Selon le rapport intitulé en anglais Policy Research Report 2014: A Measured Approach to Ending Poverty and Boosting Shared Prosperity: Concepts, Data, and the Twin Goals, il est urgent d’améliorer la collecte des données d’enquêtes relatives à la consommation et au revenu des ménages afin de pouvoir disposer de données régulières, de meilleure qualité et comparables. Les données et les instruments de mesure sont en effet deux conditions essentielles du suivi du double objectif du Groupe de la Banque mondiale, et, partant, de sa réalisation.
« L’inégalité extrême, telle qu’on l’observe aujourd’hui dans le monde, ne représente pas seulement pour un grand nombre de gens la négation de leurs moyens de subsistance, elle est aussi la négation de leurs droits fondamentaux, observe Kaushik Basu, premier vice-président et économiste en chef du Groupe de la Banque mondiale.
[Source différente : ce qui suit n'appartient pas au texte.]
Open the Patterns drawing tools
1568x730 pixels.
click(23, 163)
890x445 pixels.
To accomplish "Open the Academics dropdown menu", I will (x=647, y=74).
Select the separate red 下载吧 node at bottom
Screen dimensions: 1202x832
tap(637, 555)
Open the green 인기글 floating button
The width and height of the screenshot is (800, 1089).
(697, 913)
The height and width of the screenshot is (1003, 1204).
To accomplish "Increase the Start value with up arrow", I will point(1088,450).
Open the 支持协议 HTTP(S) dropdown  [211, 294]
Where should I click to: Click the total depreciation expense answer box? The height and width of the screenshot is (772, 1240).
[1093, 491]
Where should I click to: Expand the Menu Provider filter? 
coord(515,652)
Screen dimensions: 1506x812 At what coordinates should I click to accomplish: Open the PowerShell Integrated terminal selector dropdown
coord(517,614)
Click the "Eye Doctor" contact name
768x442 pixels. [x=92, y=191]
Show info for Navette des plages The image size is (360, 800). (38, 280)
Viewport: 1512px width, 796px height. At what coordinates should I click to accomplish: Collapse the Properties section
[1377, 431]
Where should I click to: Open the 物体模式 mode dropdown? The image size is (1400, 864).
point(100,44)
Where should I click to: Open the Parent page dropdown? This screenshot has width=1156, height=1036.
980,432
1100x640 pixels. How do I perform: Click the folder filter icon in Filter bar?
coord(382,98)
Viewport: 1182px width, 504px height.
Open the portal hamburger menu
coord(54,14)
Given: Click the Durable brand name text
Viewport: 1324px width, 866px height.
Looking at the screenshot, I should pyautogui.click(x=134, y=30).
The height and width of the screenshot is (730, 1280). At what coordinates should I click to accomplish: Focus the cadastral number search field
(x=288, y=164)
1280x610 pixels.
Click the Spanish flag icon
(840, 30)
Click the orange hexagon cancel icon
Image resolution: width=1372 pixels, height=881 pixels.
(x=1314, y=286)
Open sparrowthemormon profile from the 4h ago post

Pour nous attaquer à ce problème urgent, il nous fallait nous doter d’une méthode permettant de mesurer le partage de la croissance selon une démarche pratique et applicable dans le monde entier. Le double objectif adopté l’an dernier par le Groupe de la Banque mondiale constitue une réponse à ce besoin. Mais, pour pouvoir promouvoir ce double objectif de façon crédible, nous devons aussi pouvoir expliquer la théorie qui le sous-tend ainsi que les enjeux qui y sont liés sur le plan de la mesure. C’est précisément ce que fait ce rapport, en proposant une plateforme suffisamment diversifiée pour que chaque pays puisse s’approprier le double objectif et l’adapter avec la plus grande pertinence à sa propre situation. »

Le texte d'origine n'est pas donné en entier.